Hello. I am trying to scale my R analysis to account for larger/more data, and I am thinking I should be using either RHadoop or parallel processing directly inside my R code (foreach and parallel R libraries). The problem I am trying to solve involves performing singular value decomposition (SVD) many times (~10,000 times) where the matrix that is decomposed is large (dimension is ~ 10,000 x 10 matrix). Currently, I have a complete analysis written in R that uses a sequential for loop to do this on much smaller sized matrices and fewer number so now I just need to scale it. In the future I may even need to increase the matrix size and number of calculations, so I need to find a solution that runs much faster that can easily be run in parallel.

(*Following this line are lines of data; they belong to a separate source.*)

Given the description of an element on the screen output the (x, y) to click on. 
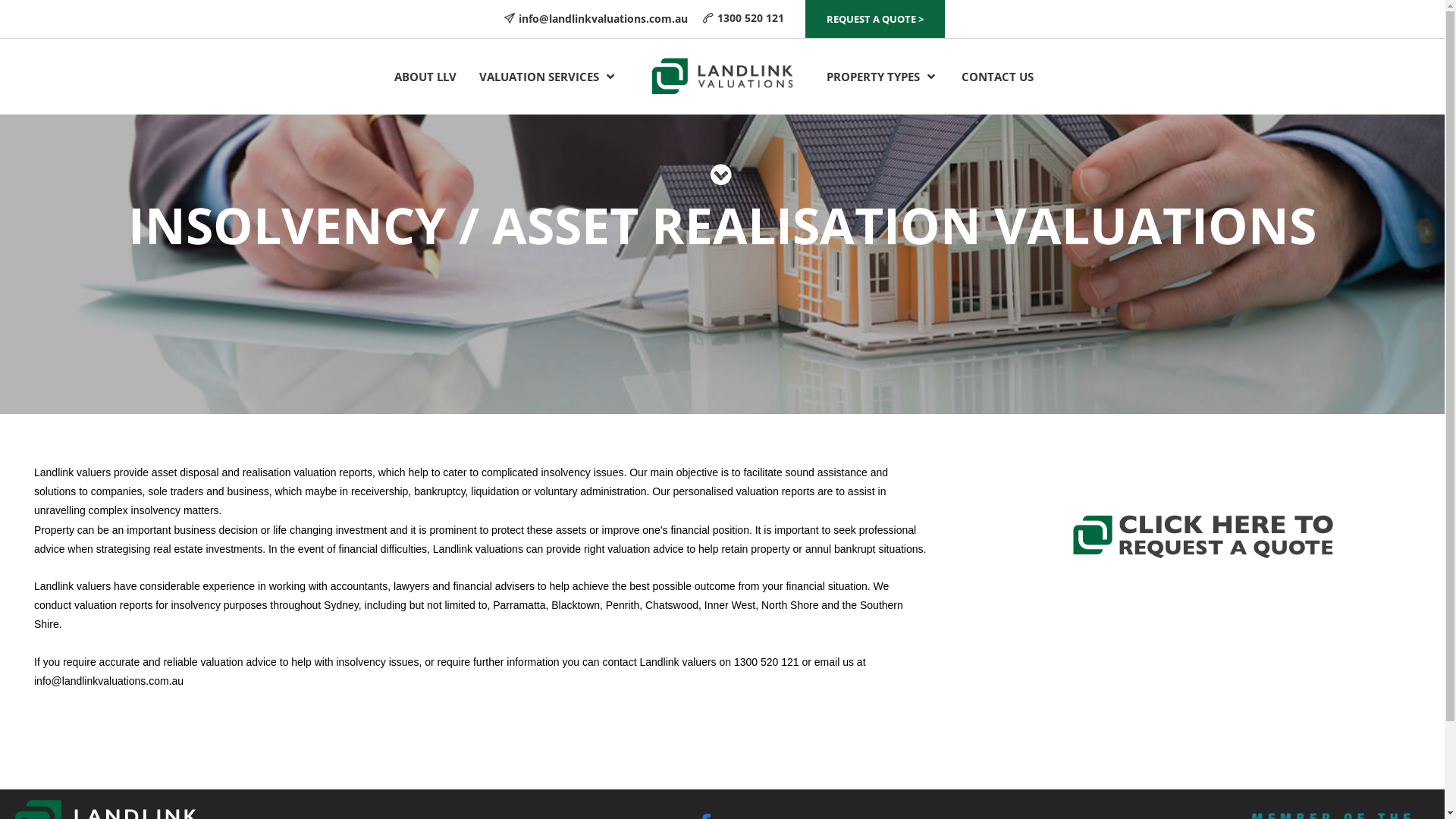
VALUATION SERVICES Element type: text (548, 76)
ABOUT LLV Element type: text (425, 76)
REQUEST A QUOTE > Element type: text (874, 18)
CONTACT US Element type: text (997, 76)
info@landlinkvaluations.com.au Element type: text (602, 18)
1300 520 121 Element type: text (750, 17)
REQUEST A QUOTE > Element type: text (874, 17)
LLVQuoteButtonDark Element type: hover (1203, 535)
PROPERTY TYPES Element type: text (882, 76)
Given the description of an element on the screen output the (x, y) to click on. 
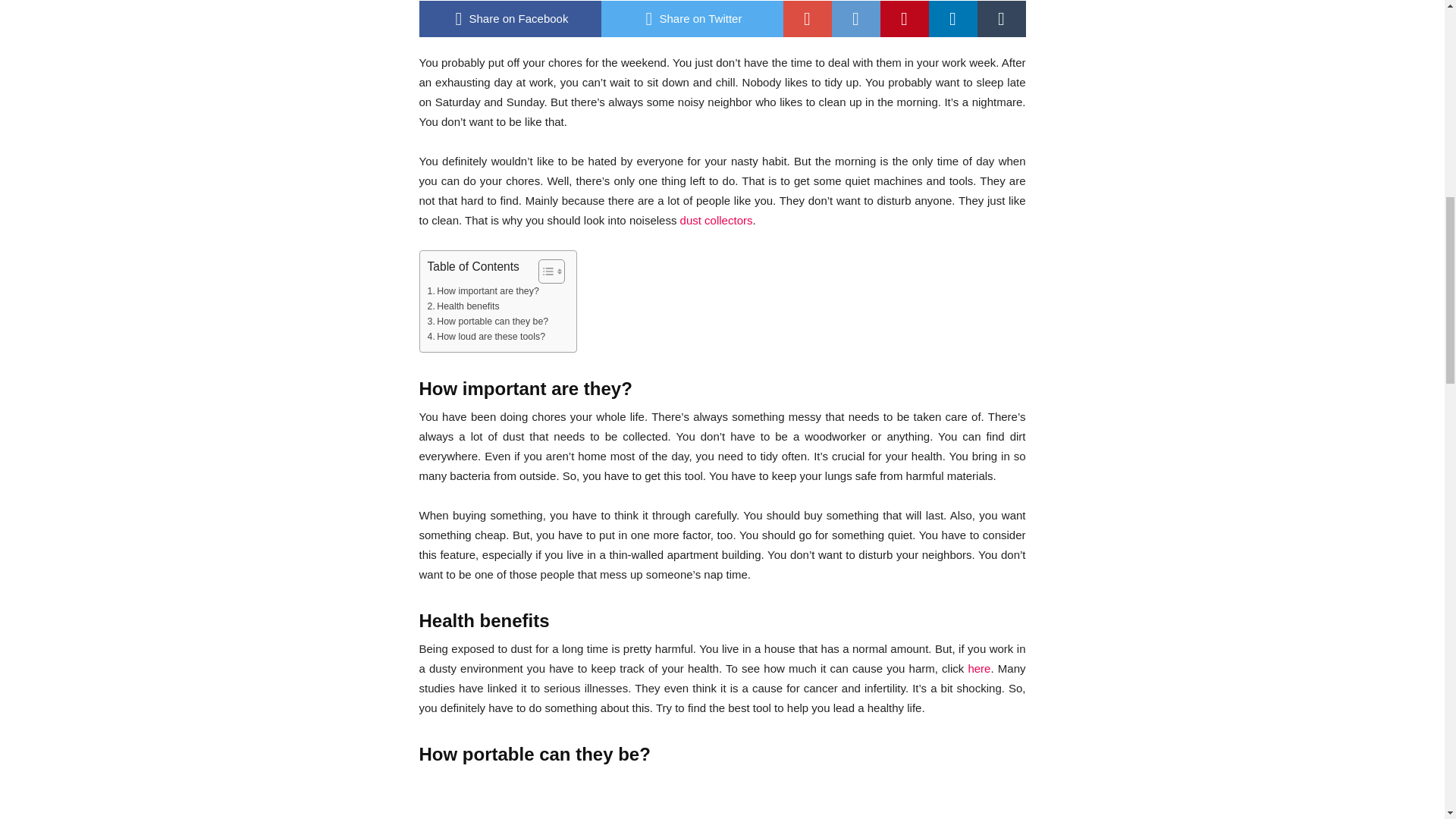
twitter (691, 18)
facebook (509, 18)
google (807, 18)
Given the description of an element on the screen output the (x, y) to click on. 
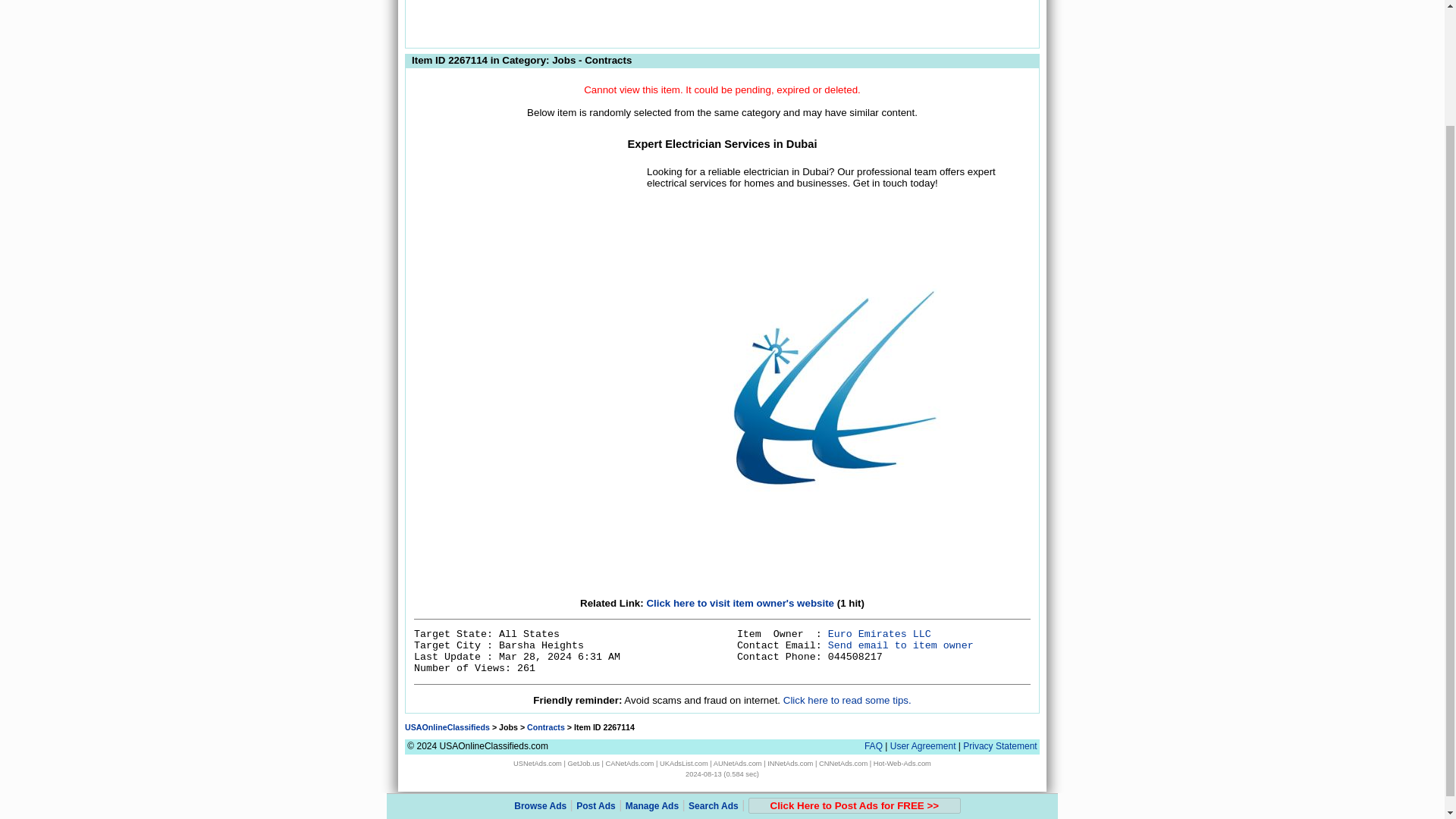
USAOnlineClassifieds (446, 727)
Euro Emirates LLC (879, 633)
Click here to visit item owner's website (740, 603)
Privacy Statement (999, 746)
UKAdsList.com (683, 763)
CANetAds.com (629, 763)
Browse Ads (539, 665)
User Agreement (922, 746)
Hot-Web-Ads.com (902, 763)
Advertisement (721, 20)
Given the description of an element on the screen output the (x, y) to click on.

Currently I am running my analysis using RStudio on a local windows machine that has 4 processors, but I have access to a Linux server that has 8 cores. I could try to use parallel processing directly in my R code with either of these machines, but I think I should use something different that is easier to scale for even larger matrices, more iterations, additional analyses, etc. Therefore, I created an Amazon web services account, and was trying to set up an Elastic MapReduce (EMR) cluster to use RHadoop to distribute my data on their server. I was hoping to go through some examples first before attempting to modify my R analyses I have currently, so I went through a guide posted on Amazon but I am unable to finish the exercise (http://blogs.aws.amazon.com/bigdata/post/Tx37RSKRFDQNTSL/Statistical-Analysis-with-Open-Source-R-and-RStudio-on-Amazon-EMR). It was difficult for me to even start an Amazon EMR cluster with R, because I was not able to get the cluster created correctly. Furthermore, I tried to run some of the examples using the rmr2 library, but was not able to run the examples since I cannot find the R libraries necessary to run the code on CRAN (https://github.com/RevolutionAnalytics/rmr2/blob/master/docs/tutorial.md). Can someone point me in the direction on where I can learn more and maybe even include more detailed step-by-step instructions? Another option is I might be interested in a paid service or online course to help me get it set up and then I could then run my analyses by myself.
Thank you in advance for your assistance/suggestions.